### Material shown
[Start of section]

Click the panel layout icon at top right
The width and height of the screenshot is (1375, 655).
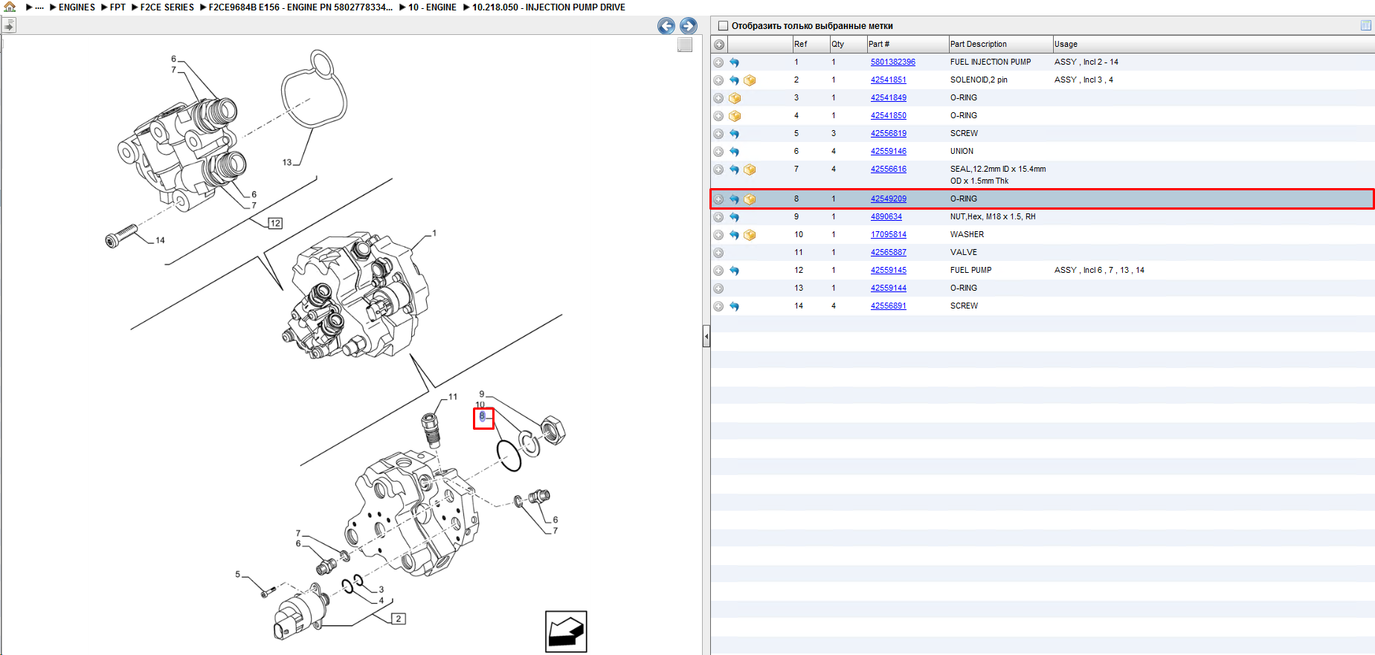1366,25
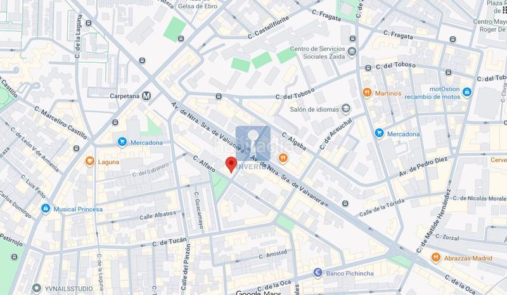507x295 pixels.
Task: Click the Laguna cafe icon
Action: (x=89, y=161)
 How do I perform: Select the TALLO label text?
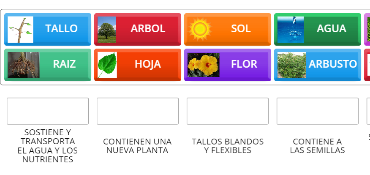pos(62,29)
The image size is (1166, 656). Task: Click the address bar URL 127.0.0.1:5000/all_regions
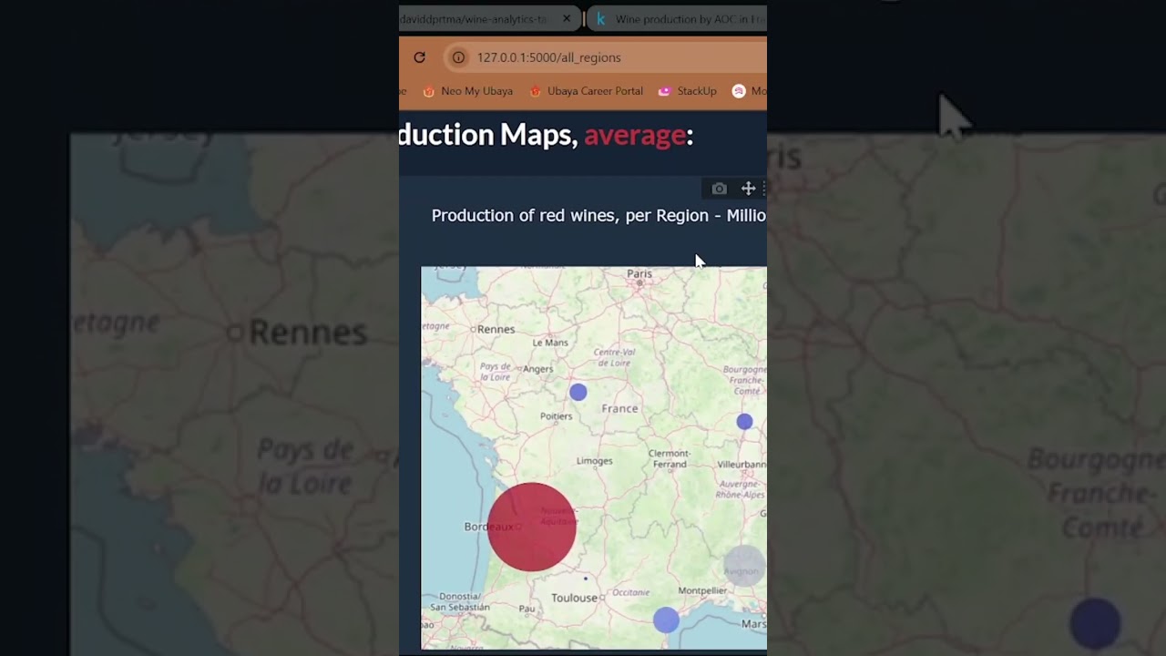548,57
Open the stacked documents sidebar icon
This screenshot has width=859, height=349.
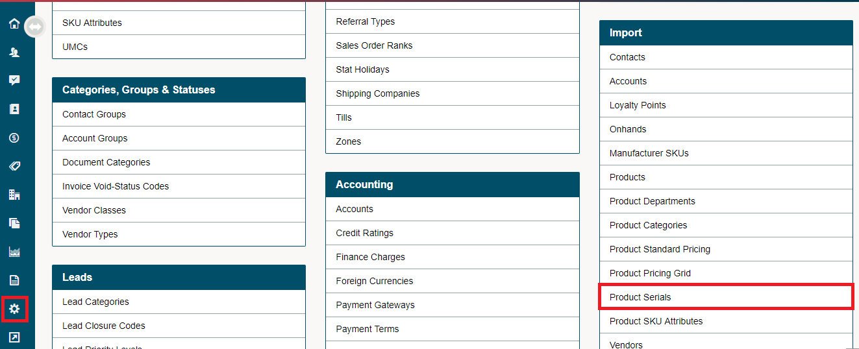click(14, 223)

[End of section]
[Start of section]

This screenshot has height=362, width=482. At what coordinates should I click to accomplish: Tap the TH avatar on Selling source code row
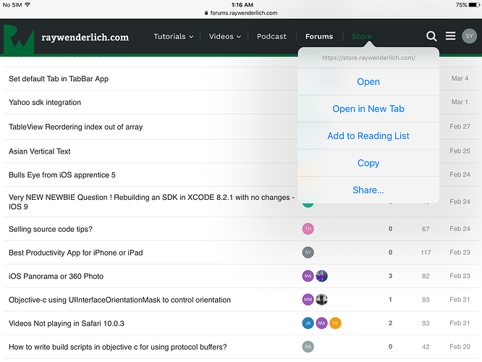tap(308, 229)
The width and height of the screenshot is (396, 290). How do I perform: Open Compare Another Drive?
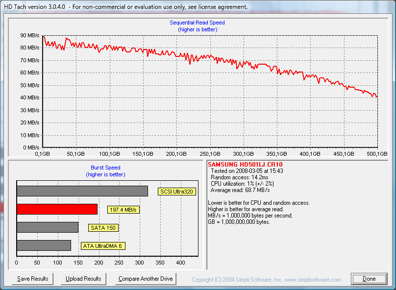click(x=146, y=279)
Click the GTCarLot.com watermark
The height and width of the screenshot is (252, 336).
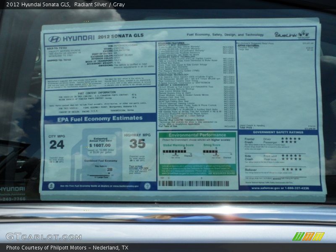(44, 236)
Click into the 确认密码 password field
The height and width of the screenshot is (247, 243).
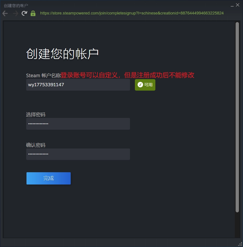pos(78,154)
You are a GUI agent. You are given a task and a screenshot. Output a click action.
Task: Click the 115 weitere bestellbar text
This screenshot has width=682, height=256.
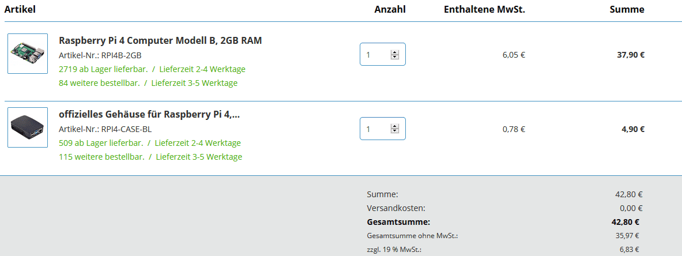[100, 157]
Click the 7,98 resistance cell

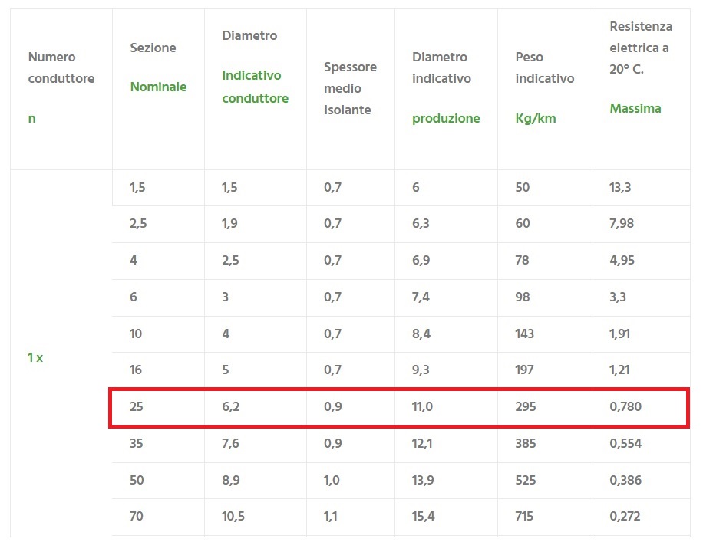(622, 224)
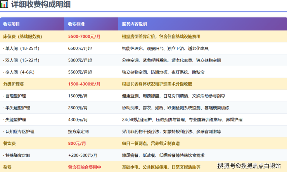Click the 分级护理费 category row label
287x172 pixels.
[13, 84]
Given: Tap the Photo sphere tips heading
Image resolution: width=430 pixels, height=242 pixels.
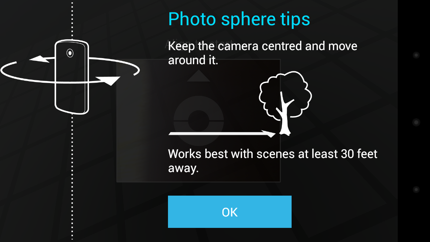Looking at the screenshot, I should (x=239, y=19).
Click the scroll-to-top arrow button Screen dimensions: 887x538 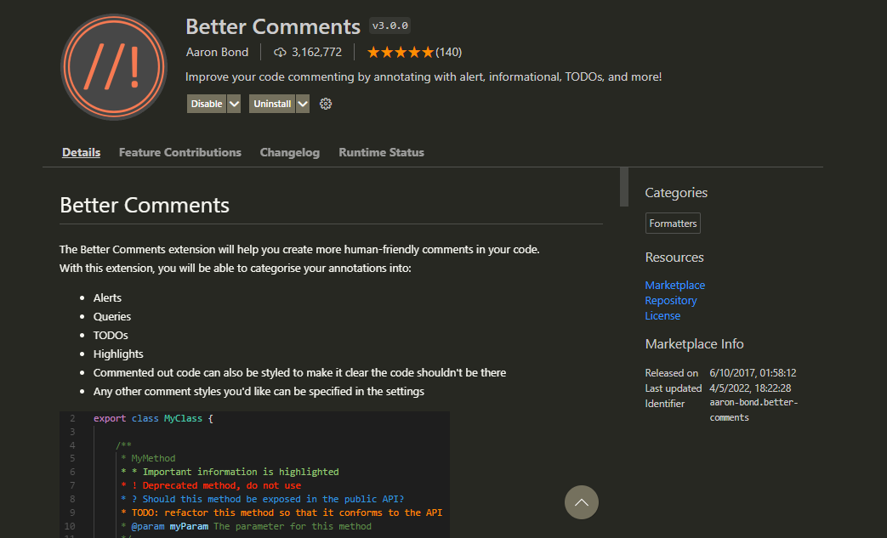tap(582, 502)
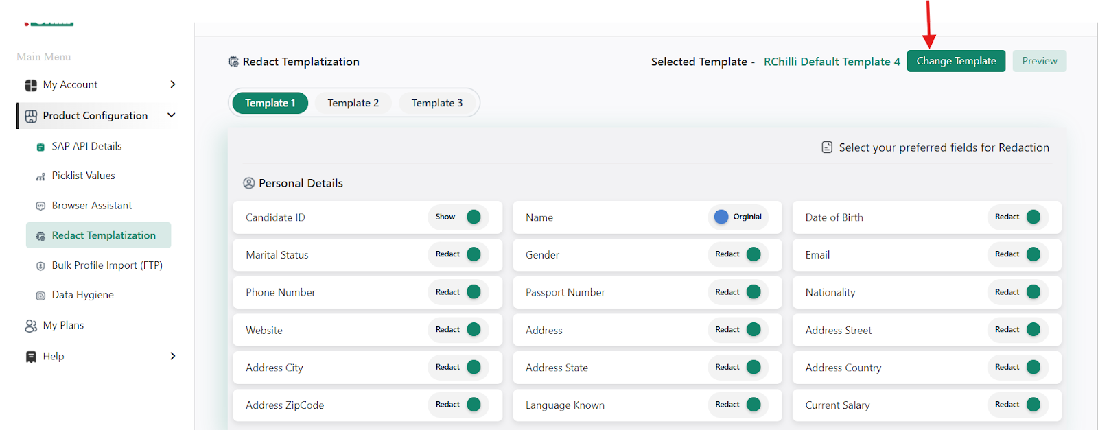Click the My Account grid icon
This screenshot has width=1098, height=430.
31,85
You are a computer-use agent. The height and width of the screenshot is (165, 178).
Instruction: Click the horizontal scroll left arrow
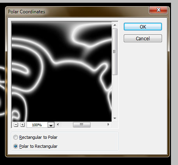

[End of section]
[Start of section]

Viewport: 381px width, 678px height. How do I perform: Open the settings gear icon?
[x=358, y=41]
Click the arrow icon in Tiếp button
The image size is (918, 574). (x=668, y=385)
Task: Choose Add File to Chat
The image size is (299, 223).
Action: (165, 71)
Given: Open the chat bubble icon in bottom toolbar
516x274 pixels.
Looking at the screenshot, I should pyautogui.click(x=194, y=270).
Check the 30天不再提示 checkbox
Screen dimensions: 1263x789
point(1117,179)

[End of section]

### The problem
Give the number of lines in the entries that contain the word "agent", without any other words.

### Expected output
2